DOCUMENT SEGMENT
© Harry Campbell & Richard Brown
School of Economics
The University of Queensland
BENEFIT-COST ANALYSIS
BENEFIT-COST ANALYSIS
Financial and Economic
Financial and Economic
Appraisal using Spreadsheets
Appraisal using Spreadsheets
Ch. 12: Valuation of Non-marketed Goods
We have seen how in conducting efficiency benefit-cost
analysis we often use market prices, either directly or
indirectly, to value or cost project outputs or inputs.
We use market prices directly when they are generated by
perfectly competitive markets - markets that are not
distorted by monopoly, monopsony, taxes or regulations.
We use market prices indirectly when we adjust them to
generate shadow-prices. In this way prices that are
generated in imperfectly competitive markets can provide
information that can be used in the BCA.
For some project inputs or outputs there will be no market
in which they are traded, and hence no market price is
available for use either directly or indirectly in the BCA.

ENTRIES SHOWN
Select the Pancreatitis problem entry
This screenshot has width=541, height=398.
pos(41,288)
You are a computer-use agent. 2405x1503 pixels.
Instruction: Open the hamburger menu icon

WHAT IS REQUIRED
Indicate whether each statement below agrees with the excerpt on valuing non-marketed goods. Answer yes or no for each, quoting the deciding words from the excerpt.
(a) Market prices are used directly when they come from perfectly competitive markets.
(b) Shadow-prices are obtained by using market prices without any adjustment.
(c) Every project input or output is traded in some market.

REPLY
(a) Yes: "We use market prices directly when they are generated by perfectly competitive markets"
(b) No: "We use market prices indirectly when we adjust them to generate shadow-prices."
(c) No: "For some project inputs or outputs there will be no market in which they are traded"